Empirical Likelihood in Nonignorable Covariate-Missing Data Problems.

Missing covariate data occurs often in regression analysis, which frequently arises in the health and social sciences as well as in survey sampling. We study methods for the analysis of a nonignorable covariate-missing data problem in an assumed conditional mean function when some covariates are completely observed but other covariates are missing for some subjects. We adopt the semiparametric perspective of Bartlett et al. (Improving upon the efficiency of complete case analysis when covariates are MNAR. Biostatistics 2014;15:719-30) on regression analyses with nonignorable missing covariates, in which they have introduced the use of two working models, the working probability model of missingness and the working conditional score model. In this paper, we study an empirical likelihood approach to nonignorable covariate-missing data problems with the objective of effectively utilizing the two working models in the analysis of covariate-missing data. We propose a unified approach to constructing a system of unbiased estimating equations, where there are more equations than unknown parameters of interest.

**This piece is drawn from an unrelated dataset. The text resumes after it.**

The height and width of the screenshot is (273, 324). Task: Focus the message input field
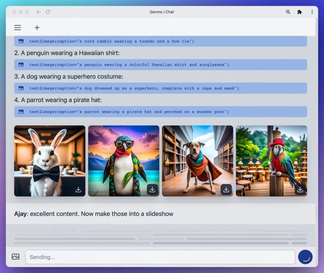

One useful feature of these unbiased estimating equations is that they naturally incorporate the incomplete data into the data analysis, making it possible to seek efficient estimation of the parameter of interest even when the working regression function is not specified to be the optimal regression function. We apply the general methodology of empirical likelihood to optimally combine these unbiased estimating equations. We propose three maximum empirical likelihood estimators of the underlying regression parameters and compare their efficiencies with other existing competitors. We present a simulation study to compare the finite-sample performance of various methods with respect to bias, efficiency, and robustness to model misspecification. The proposed empirical likelihood method is also illustrated by an analysis of a data set from the US National Health and Nutrition Examination Survey (NHANES).